The Department of Justice has set a deadline for the Department of Health and Human Services to reunite children who have been separated from their families after crossing into the US.
What happens if the deadline is missed? Does the DOJ assess a fine against DHHS? Do officials and/or front-line employees of HHS start serving jail time for contempt of court?
I don’t believe the Department of Justice has set such a deadline, nor that it has the power to do so. What’s happened is a Federal judge has set a deadline. I.e. an article three court, not an article two executive agency.
Technically if the agencies involved fail to meet it, the judge could hold agents of said agency in contempt of his ruling. That could lead to fines/arrest in a typical case.
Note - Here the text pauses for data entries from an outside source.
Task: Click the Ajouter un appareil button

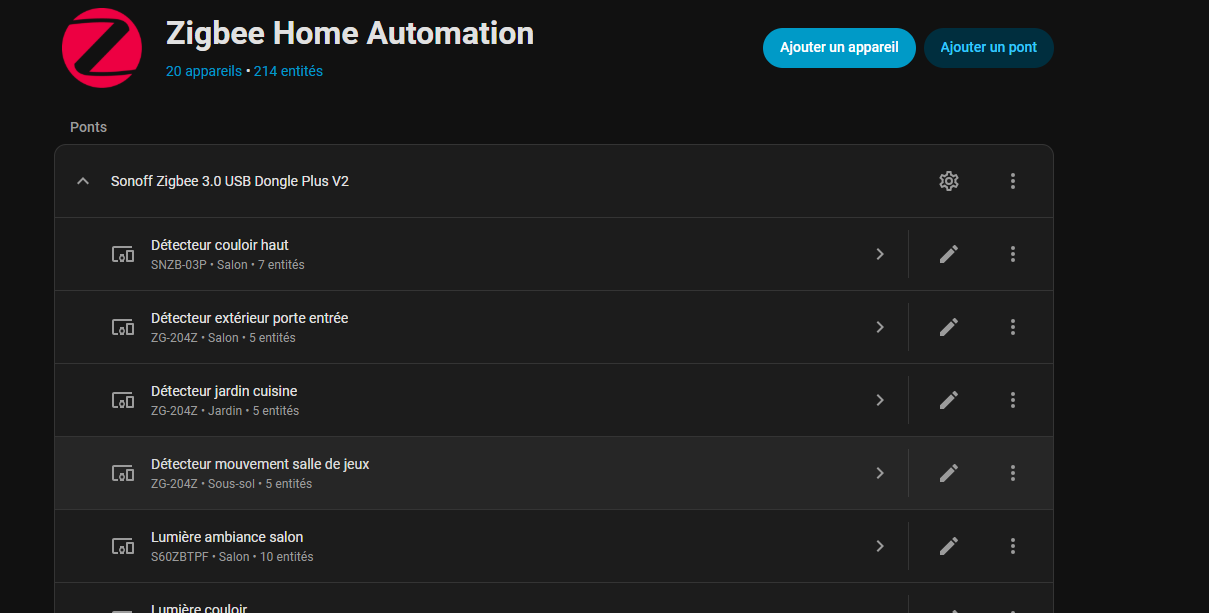Action: [x=839, y=47]
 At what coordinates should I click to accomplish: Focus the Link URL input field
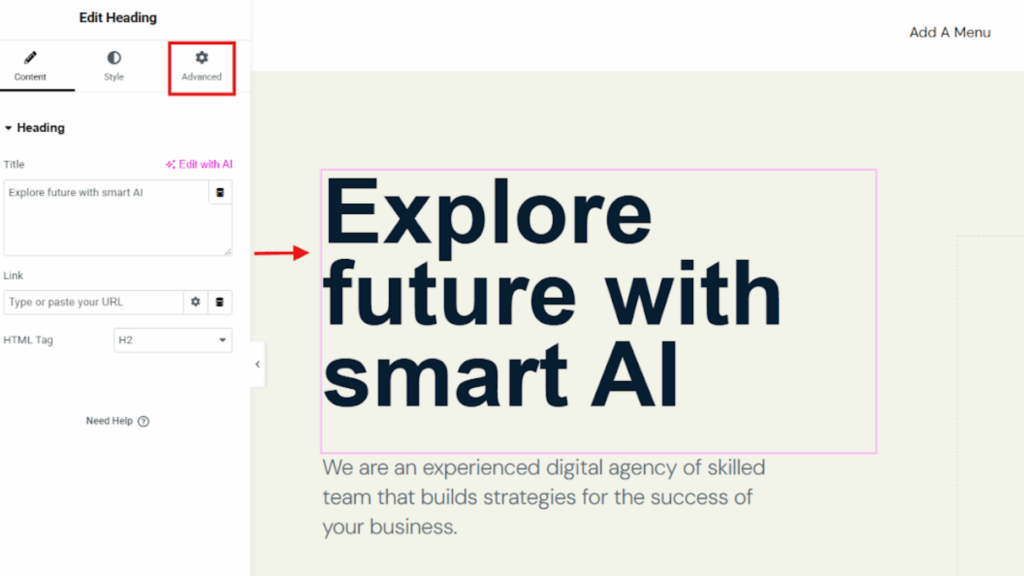point(93,302)
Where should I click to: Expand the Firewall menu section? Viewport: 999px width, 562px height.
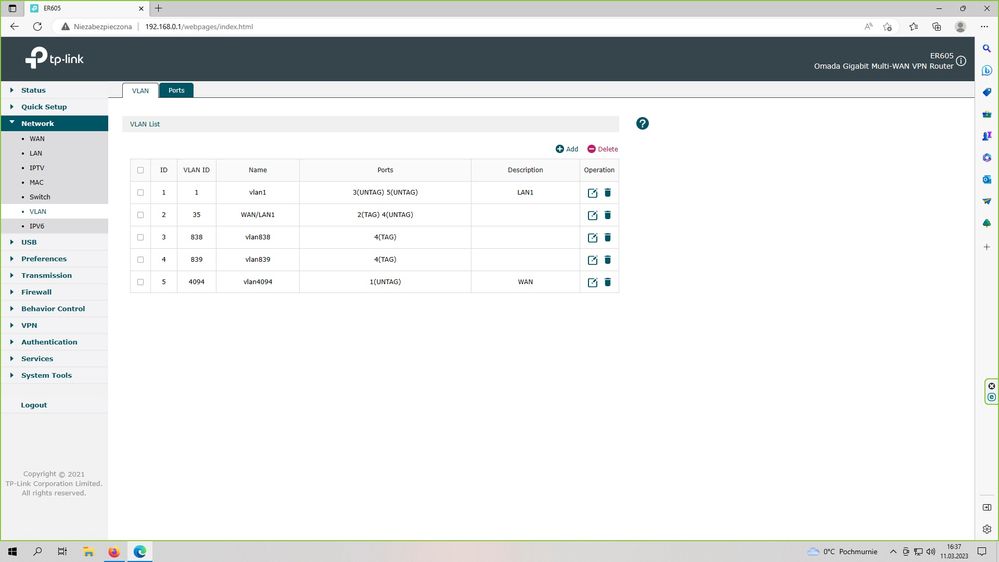click(36, 292)
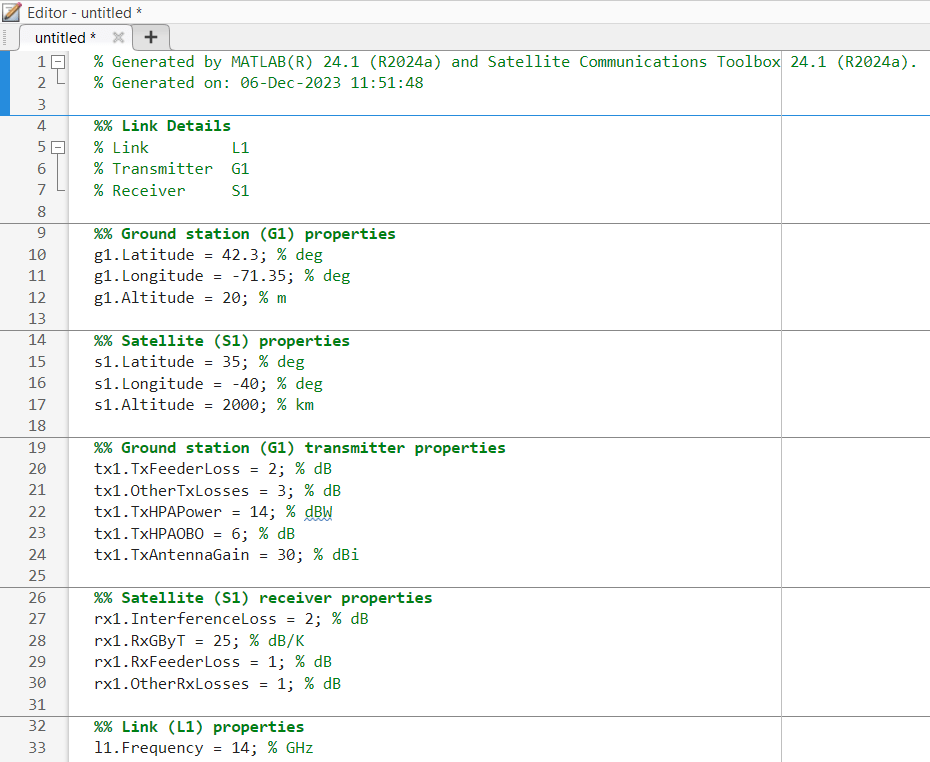Click line number 15 in the gutter
930x762 pixels.
tap(37, 362)

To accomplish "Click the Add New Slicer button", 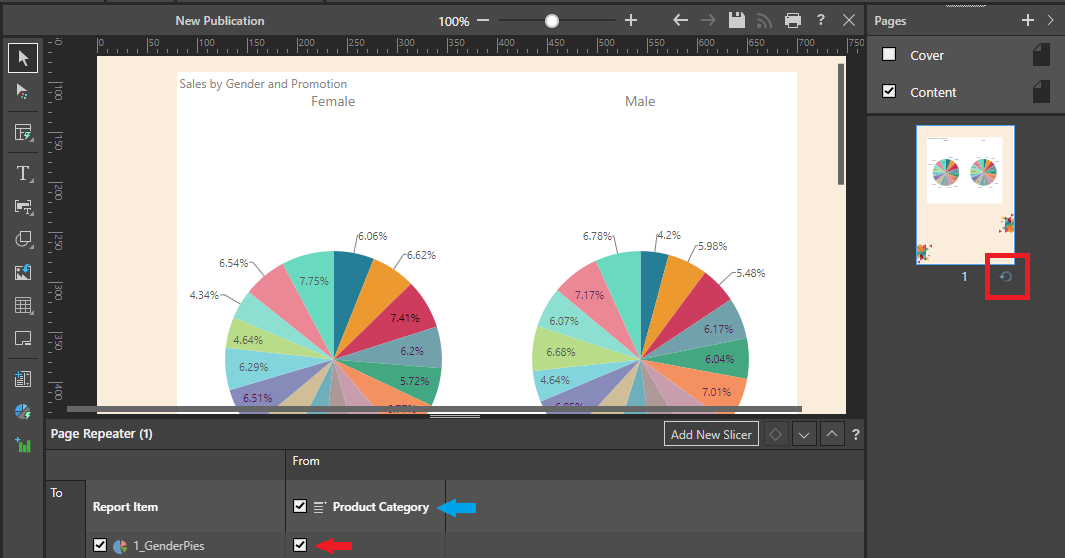I will [711, 435].
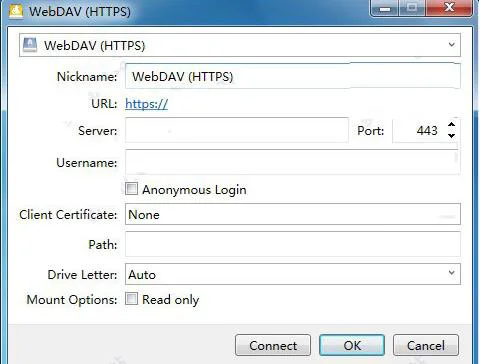481x364 pixels.
Task: Expand the WebDAV (HTTPS) protocol dropdown
Action: point(240,45)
Procedurally this wouldn’t mean as much as you might imagine in the case of a government agency, the judge doesn’t have the power to actually arrest anyone–he can only order an arrest, and it would be Federal law enforcement who would attempt to execute that order, presumably the political appointees who control these agencies would simply order them not to do so. But the judge isn’t going to ask that anyone be arrested in any case, he’s going to insist they keep working to meet the order as fast as they can.
The only time I think you’d see a judge go after officials with arrest warrants for contempt in a situation like this is if it was patently obvious the officials were not remotely attempting to comply with the order in good faith.